* _Problem 1_: In the pension allowance story, in what year was the £1.8m Lifetime Allowance for pensions introduced?
* _Problem 2_: Replace "draconian" with "punitive" in the pension allowance story, and give everything from "As the tax system" down to "child benefit claw-back." with that change.
* _Problem 3_: Continue the pension allowance story from where it stops.
═════ Document passage
This is the story of how I found myself over the pension Lifetime Allowance (LTA) and what I’m doing about it. It does not constitute investment advice. I use ‘pension’ and ‘SIPP’ interchangeably to mean a Defined Contribution pension. (Sadly, I’ve no experience of Defined Benefit schemes.)

I started with the best of intentions. Sometime back in the 1990s I began putting all my earnings above the higher-rate tax threshold into my pension.

I was fairly sure the higher-rate years wouldn’t last long – my nagging imposter syndrome was itself no phony!

After a while I’d still not been found out. And so with other calls on my money – ISAs, property investment, family – I moderated my contributions.

All told, there was only a few hundred thousand pounds in my SIPP when the £1.8m Lifetime Allowance for pensions was introduced in 2006. So it didn’t seem particularly consequential at the time. There was certainly no urgency to worry about going over the pension lifetime allowance.

The LTA felt even less consequential in the immediate market wreckage of the Global Finance Crisis. Everything was down, including my portfolio.

Pumping up my pension

Fast-forward a few years. Asset prices recovered, and I continued to squirrel away my contributions. The chances of my hitting the LTA increased.

As the tax system got more draconian, I therefore got more tactical. I only contributed to my pension when I was getting an effective 50-60% rate of relief. When paying the ‘additional’ rate, for example, or because of the annual allowance taper or the child benefit claw-back.
══════════
═════ Supplied material
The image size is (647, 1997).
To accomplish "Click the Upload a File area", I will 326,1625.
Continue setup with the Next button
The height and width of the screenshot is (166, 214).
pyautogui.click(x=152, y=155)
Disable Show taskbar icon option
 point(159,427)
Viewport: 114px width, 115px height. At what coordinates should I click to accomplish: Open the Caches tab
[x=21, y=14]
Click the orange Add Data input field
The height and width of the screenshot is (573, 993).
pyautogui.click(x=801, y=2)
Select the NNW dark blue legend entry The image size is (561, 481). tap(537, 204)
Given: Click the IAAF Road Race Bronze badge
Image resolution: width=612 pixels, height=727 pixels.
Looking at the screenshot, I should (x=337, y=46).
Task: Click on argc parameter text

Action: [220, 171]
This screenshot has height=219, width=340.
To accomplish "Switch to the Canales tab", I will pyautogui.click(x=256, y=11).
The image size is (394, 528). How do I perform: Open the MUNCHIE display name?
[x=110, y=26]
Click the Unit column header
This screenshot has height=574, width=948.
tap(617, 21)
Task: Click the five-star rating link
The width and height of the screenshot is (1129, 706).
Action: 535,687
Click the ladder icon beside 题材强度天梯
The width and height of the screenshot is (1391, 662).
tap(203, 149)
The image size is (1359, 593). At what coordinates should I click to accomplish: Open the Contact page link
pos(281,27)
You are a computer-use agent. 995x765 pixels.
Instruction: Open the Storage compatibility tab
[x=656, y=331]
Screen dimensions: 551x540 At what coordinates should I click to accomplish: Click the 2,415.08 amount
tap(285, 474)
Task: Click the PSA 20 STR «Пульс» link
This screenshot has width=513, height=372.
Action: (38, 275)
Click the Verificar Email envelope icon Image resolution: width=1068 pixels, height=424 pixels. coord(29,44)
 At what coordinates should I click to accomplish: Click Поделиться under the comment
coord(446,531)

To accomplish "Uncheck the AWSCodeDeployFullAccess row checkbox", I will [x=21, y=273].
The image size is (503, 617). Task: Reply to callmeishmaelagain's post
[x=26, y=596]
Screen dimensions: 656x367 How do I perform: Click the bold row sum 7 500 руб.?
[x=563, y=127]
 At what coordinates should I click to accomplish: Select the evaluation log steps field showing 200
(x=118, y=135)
══════════
* _Response 1_: It was introduced in 2006.

* _Response 2_:
As the tax system got more punitive, I therefore got more tactical. I only contributed to my pension when I was getting an effective 50-60% rate of relief. When paying the ‘additional’ rate, for example, or because of the annual allowance taper or the child benefit claw-back.

* _Response 3_:
It was starting to look like I might be a higher-rate tax payer in my retirement.

Nevertheless, I kept contributing – because who ever knows what’s going to happen?

Psychologically I’d prefer to see money go into my pension – even if it faced an uncertain future – than to see it wiped out today in tax.

Once it’s gone it’s gone, after all.

Allowance down. Portfolio up

I didn’t apply for LTA protection for a couple of reasons. But the main one was that once you take this action, you have to stop contributing.

I had ended up in a job with the sort of arrangement where my employer put in 4% if I put in just 3%. So even if more additions did take me over the LTA, contributing still seemed just about worth it.

By this time they’d cut the allowance to £1.5m. Meanwhile my SIPP was worth about £800,000.

Still plenty of room, you’d think?

Tax tail wags investment dog

What investments did I hold in my SIPP?

Well, US equities.

And why US equities?

Because under the reciprocal tax-treaty, UK pension funds, including SIPPs are treated as tax-free entities by the US tax authorities (the IRS).

Even more amazing, some brokers and custodians are actually sufficiently well organised that they apply the correct rules so that you don’t pay dividend withholding tax on US equities in a SIPP. 

There was a time when this really mattered; when you got a 4% yield on US stocks, that’s a 60bps per annum uplift (15%x4%).

I appreciate that doesn’t sound like much. But it’s £6,000 a year on £1m. Every little counts.

The US equities market is roughly half the world market cap. So I’d keep that half in the SIPP and the other half in ISAs and suchlike.

Even better – you can hold foreign currencies in a SIPP. This means that when your US stock pays dividends, you can re-invest 100% of those dollars back into more US stocks, paying more dividends. All without your broker gouging your eyes out with a currency exchange spread that you could drive a bus through. 

Lovely, you would think.

Or perhaps more an example of being too clever by half?

2016: Under a cloud and over the pension lifetime allowance

All at once, a bad thing and then a very bad thing happened in quick succession.

In April 2016 the LTA was reduced to £1m. That was annoying.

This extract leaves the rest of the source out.